Global warming/climate change/biodistress is already affecting agriculture greatly and this industrial system that touts itself as our savior is failing us. I think many underestimate the power and ability of agroecology on a mass scale especially regarding yield and the effects giving food production back to farmers especially in developing countries can accomplish. And with the billions of people in this country alone who are in need of a job, agriculture is actually one job that could truly change the world. No one said it would be easy to accomplish, especially with the corporate chokehold on our seeds, but we as a species now have a choice to make. Either we start becoming part of the solution, stop our whining about not being able to do this or that and work to do it, or the lifestyles we lead and the way we lead them will be our end.

It will become a necessity to get off of this fossil fuel fertilizer monoculture merry-go-round as we continue to toxify this planet risking worldwide famine regardless of whether we grow our food horizontally or vertically. And actually, Manhattan is now one of the top cities for rooftop gardens. But as this article references we are talking about a paradigm global shift in our farming system as a whole. And while I understand that due to population, pollution and our propensity for being wasteful and apathetic about the consequences because we are humans, the day may come when we cannot grow our natural seeds in healthy soil with the real sun and rain falling down on them. I will consider that we truly have failed as a species if that day should ever come.

“We need to dispel this idea that agroecology is a back-breaking, low-yielding process and that we want to go back to grandfather’s agriculture. Actually, agroecology has a lot of science in it and a lot of knowledge,”

With climate changes especially rainfall pattern changes, exceptional droughts, topsoil erosion increasing due to stronger storms and sea level rise,, water scarcity, etc. we will have to rethink the entire global way we grow food and where we grow some foods. Water intensive crops in areas that are now hit with droughts will have to be retooled. Areas with more rain as well.
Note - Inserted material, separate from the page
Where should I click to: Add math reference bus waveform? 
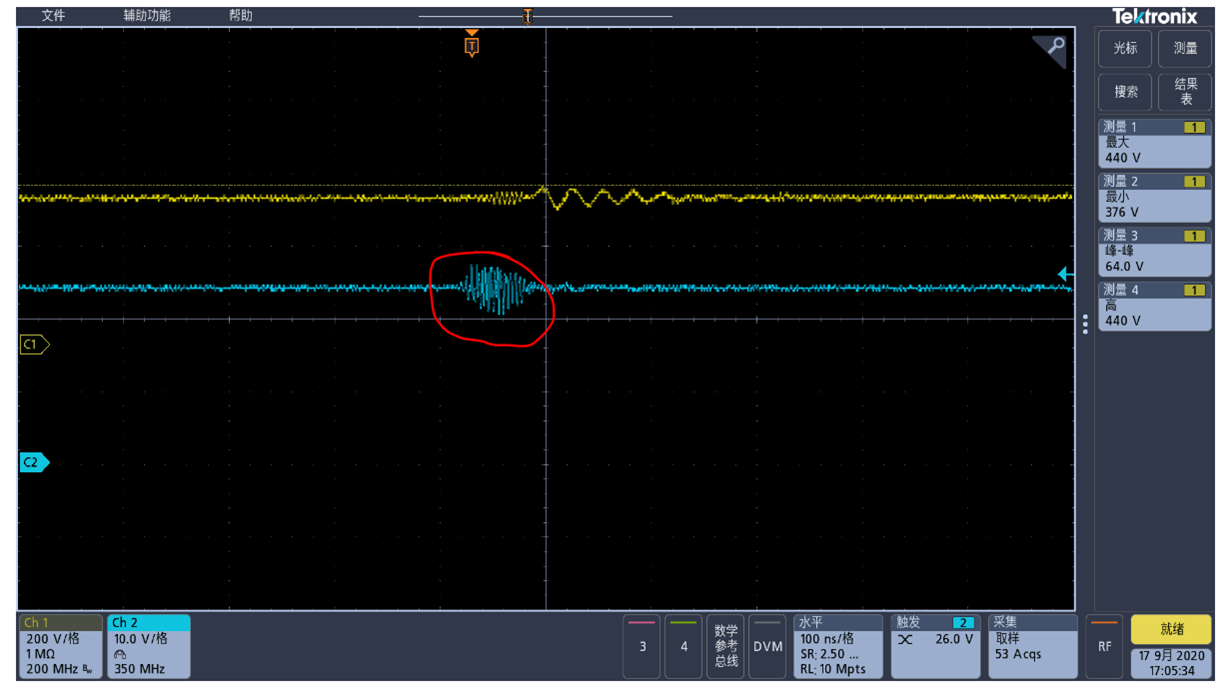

This is something we should have planned for along with planning for migration of people out of areas that become uninhabitable. We have been spoiled to think we can have what we want whenever we want it. So this is not just about a global change in agriculture, but a change within ourselves. Can we change as we have to now? Can we kick our consumptive ways and would we to preserve this planet for the future?

And like the deniers who still plant seeds of doubt about the reality of biodistress whose misinformation we must address, so too do we have to do so in dispelling the myths regarding yield and the ways of farming that fed this world for thousands of years before the birth of Monsanto. Nature can be very giving when you give back to her.

Improving food production sustainably.